Auto-detect language when code is pasted

bblfsh / web

Web client for Babelfish server

http://dashboard.bblf.sh

GNU General Public License v3.0

23 stars 21 forks source link

Auto-detect language when code is pasted #190

Open dennwc opened 5 years ago

dennwc commented 5 years ago

I'm wondering if it's possible to refresh the detected language when the code is pasted and the language is set to "Auto"?

smacker commented 5 years ago

Currently we "detect" language using bblfsh. So we need to parse it to get the lang.

I proposed to use js-based detection before for gitbase-web but it was discarded. In theory we can "parse" in background on paste event without updating UAST on the right side.

dennwc commented 5 years ago

We can also expose language detection API on bblfshd side to make this happen.

dpordomingo commented 5 years ago

How would it work @dennwc ?

Should it try to guess the lang every time it is detected an onpaste event?

Could it lead to weird language detections?

Should it only work when the whole input area is completely replaced with text from the clipboard? (I'm not sure if it can be done without workarounds)

What if the whole input area is completely replaced with a key press, or typing new code? should it guess the language again? example:

code is auto, and guessed as java

user selects the whole input text

user types #include <stdio.h>

→ should it be guessed that it is C, or only if it would be pasted from clipboard?

dennwc commented 5 years ago

I think detecting on input will be a bit too extreme. onpaste looks practical enough, I guess.

creachadair commented 5 years ago

How well will the detection we currently support work with just plain text and no filename?

smacker commented 5 years ago

It does not work almost at all. Bblfsh uses enry to detect language and enry detects it based on filename.

dennwc commented 5 years ago

@smacker Enry also uses other heuristics. A filename is only one of them.

creachadair commented 5 years ago

@smacker Enry also uses other heuristics. A filename is only one of them.

It does, but the filename seems to be a very important one. So my question was real—I am not sure how well Enry will do in the case where no filename is inferred.
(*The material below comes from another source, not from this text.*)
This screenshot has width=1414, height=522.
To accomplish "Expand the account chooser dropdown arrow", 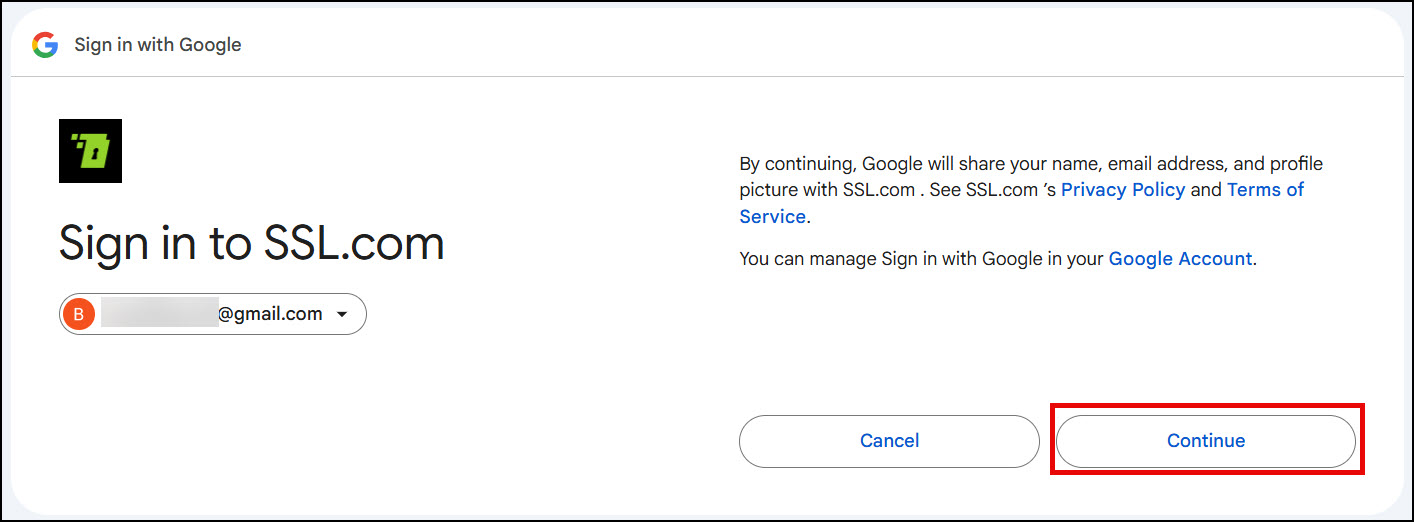I will 342,315.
smacker commented 5 years ago

@dennwc it's true. But the last time I checked it almost never could guess the lang correctly without filename. You can see it in gitbase-web. We actually use enry there. But still you have to choose language manually in 99.99% cases.

smacker commented 5 years ago

I tried with linguist and it couldn't recognize language by default also. But calling it with a list of candidates ("Go", "Python", "JavaScript", "Ruby", "Java" aka supported languages from bblfshd) worked for all my examples.

The same trick with enry didn't work most probably because content classifier in enry is very outdated.

We should return to this issue when enry is updated.